Pela janela do meu novo quarto eu consigo ver somente algumas das trilhões de janelas com luzes acesas de Downtown durante a noite. Impossível contar quantas são, impossível acompanhar o que se passa dentro de cada uma delas. São muitas e todas com as cortinas abertas, como se ninguém tivesse nada para esconder. Melhor: como se ninguém quisesse esconder. Posso ver um casal na cama, posso ver um homem cozinhando, posso ver uma adolescente se exercitando, posso ver o que eu quiser, mas também posso ser vista.

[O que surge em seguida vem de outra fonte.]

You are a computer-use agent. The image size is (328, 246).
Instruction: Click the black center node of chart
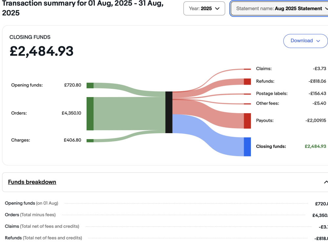[x=169, y=112]
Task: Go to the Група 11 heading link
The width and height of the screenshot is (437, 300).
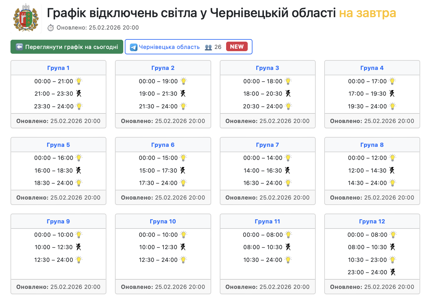Action: (x=267, y=222)
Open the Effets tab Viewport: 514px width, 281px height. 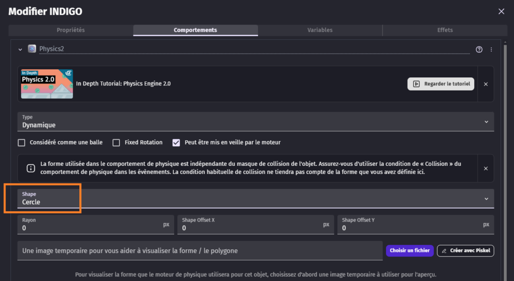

Esta noite, enquanto estava sentada na minha cama, observei com calma toda essa exibição e conclui que Vancouver não possui janelas e, sim, vitrines. Optei por não me pôr em exibição, apaguei a luz do abajur e deixei que os moradores do prédio da frente me imaginassem dormindo, mas permaneci aqui, assistindo as ofertas do dia. Pensei em escolher uma vitrine para acompanhar todos os dias, mas fiquei com medo ao pensar que alguém também poderia ter me escolhido. Achei isso tudo aterrorizante. Achei doente. Mudei de ideia.

Ao longo dos meus goles de chá, as luzes foram se apagando. Meu reality show anunciava seu fim. Por alguns milésimos de segundo imaginei o vizinho do 25º me dando tchau antes de apagar sua luz, mas me dei conta de que estava apenas tomada por sono. Decidi deixar meu momento L.B. Jeffries de lado por essa noite. Afinal de contas, no dia seguinte eu provavelmente exibiria uma promoção de lingerie logo cedo, antes de ir para o trabalho, logo aqui, diretamente da minha vitrine.